▶ [Exercise objective]
When you reach the entries below, transcribe each line word for word.
____ Records for the exercise
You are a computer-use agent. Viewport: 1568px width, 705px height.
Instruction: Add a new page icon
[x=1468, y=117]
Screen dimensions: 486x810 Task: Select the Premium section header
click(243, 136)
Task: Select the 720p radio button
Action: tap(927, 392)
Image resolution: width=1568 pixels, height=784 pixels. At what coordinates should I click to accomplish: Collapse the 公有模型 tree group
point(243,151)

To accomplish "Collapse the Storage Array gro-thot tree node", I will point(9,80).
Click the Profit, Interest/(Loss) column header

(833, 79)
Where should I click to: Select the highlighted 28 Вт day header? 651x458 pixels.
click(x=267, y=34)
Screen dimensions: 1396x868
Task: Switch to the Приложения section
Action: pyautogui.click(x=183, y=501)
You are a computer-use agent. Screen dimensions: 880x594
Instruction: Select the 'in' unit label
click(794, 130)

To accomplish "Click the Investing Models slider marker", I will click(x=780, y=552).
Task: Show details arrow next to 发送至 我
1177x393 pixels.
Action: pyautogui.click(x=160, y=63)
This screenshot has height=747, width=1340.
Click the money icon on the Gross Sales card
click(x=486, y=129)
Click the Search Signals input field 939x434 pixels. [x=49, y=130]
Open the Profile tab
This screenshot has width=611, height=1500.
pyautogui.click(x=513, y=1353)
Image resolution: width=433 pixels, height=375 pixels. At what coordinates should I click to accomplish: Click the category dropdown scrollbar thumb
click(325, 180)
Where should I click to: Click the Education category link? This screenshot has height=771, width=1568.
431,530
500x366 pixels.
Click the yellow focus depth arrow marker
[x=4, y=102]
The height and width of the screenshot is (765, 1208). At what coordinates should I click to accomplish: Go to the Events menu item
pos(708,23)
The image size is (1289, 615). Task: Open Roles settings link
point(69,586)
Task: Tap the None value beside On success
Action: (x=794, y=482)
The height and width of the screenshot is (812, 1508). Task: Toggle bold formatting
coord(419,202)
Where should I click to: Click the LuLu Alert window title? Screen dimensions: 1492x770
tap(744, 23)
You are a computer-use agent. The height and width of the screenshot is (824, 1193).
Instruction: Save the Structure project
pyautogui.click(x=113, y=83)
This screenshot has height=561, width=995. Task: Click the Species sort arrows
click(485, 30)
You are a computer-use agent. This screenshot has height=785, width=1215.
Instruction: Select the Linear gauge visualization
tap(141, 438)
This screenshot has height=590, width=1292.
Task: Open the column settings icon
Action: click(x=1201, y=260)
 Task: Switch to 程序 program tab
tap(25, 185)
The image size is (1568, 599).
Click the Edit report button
________
▶ [Exercise output]
You are a computer-use agent. Viewport: 1568px width, 705px height.
Instruction: Add a new page icon
[x=1468, y=117]
Screen dimensions: 486x810 Task: Select the Premium section header
click(243, 136)
Task: Select the 720p radio button
Action: tap(927, 392)
Image resolution: width=1568 pixels, height=784 pixels. At what coordinates should I click to accomplish: Collapse the 公有模型 tree group
point(243,151)

To accomplish "Collapse the Storage Array gro-thot tree node", I will point(9,80).
Click the Profit, Interest/(Loss) column header

(833, 79)
Where should I click to: Select the highlighted 28 Вт day header? 651x458 pixels.
click(x=267, y=34)
Screen dimensions: 1396x868
Task: Switch to the Приложения section
Action: pyautogui.click(x=183, y=501)
You are a computer-use agent. Screen dimensions: 880x594
Instruction: Select the 'in' unit label
click(794, 130)

To accomplish "Click the Investing Models slider marker", I will click(x=780, y=552).
Task: Show details arrow next to 发送至 我
1177x393 pixels.
Action: pyautogui.click(x=160, y=63)
This screenshot has height=747, width=1340.
Click the money icon on the Gross Sales card
click(x=486, y=129)
Click the Search Signals input field 939x434 pixels. [x=49, y=130]
Open the Profile tab
This screenshot has width=611, height=1500.
pyautogui.click(x=513, y=1353)
Image resolution: width=433 pixels, height=375 pixels. At what coordinates should I click to accomplish: Click the category dropdown scrollbar thumb
click(325, 180)
Where should I click to: Click the Education category link? This screenshot has height=771, width=1568.
431,530
500x366 pixels.
Click the yellow focus depth arrow marker
[x=4, y=102]
The height and width of the screenshot is (765, 1208). At what coordinates should I click to accomplish: Go to the Events menu item
pos(708,23)
The image size is (1289, 615). Task: Open Roles settings link
point(69,586)
Task: Tap the None value beside On success
Action: (x=794, y=482)
The height and width of the screenshot is (812, 1508). Task: Toggle bold formatting
coord(419,202)
Where should I click to: Click the LuLu Alert window title? Screen dimensions: 1492x770
tap(744, 23)
You are a computer-use agent. The height and width of the screenshot is (824, 1193).
Instruction: Save the Structure project
pyautogui.click(x=113, y=83)
This screenshot has height=561, width=995. Task: Click the Species sort arrows
click(485, 30)
You are a computer-use agent. This screenshot has height=785, width=1215.
Instruction: Select the Linear gauge visualization
tap(141, 438)
This screenshot has height=590, width=1292.
Task: Open the column settings icon
Action: click(x=1201, y=260)
 Task: Switch to 程序 program tab
tap(25, 185)
The image size is (1568, 599).
Click the Edit report button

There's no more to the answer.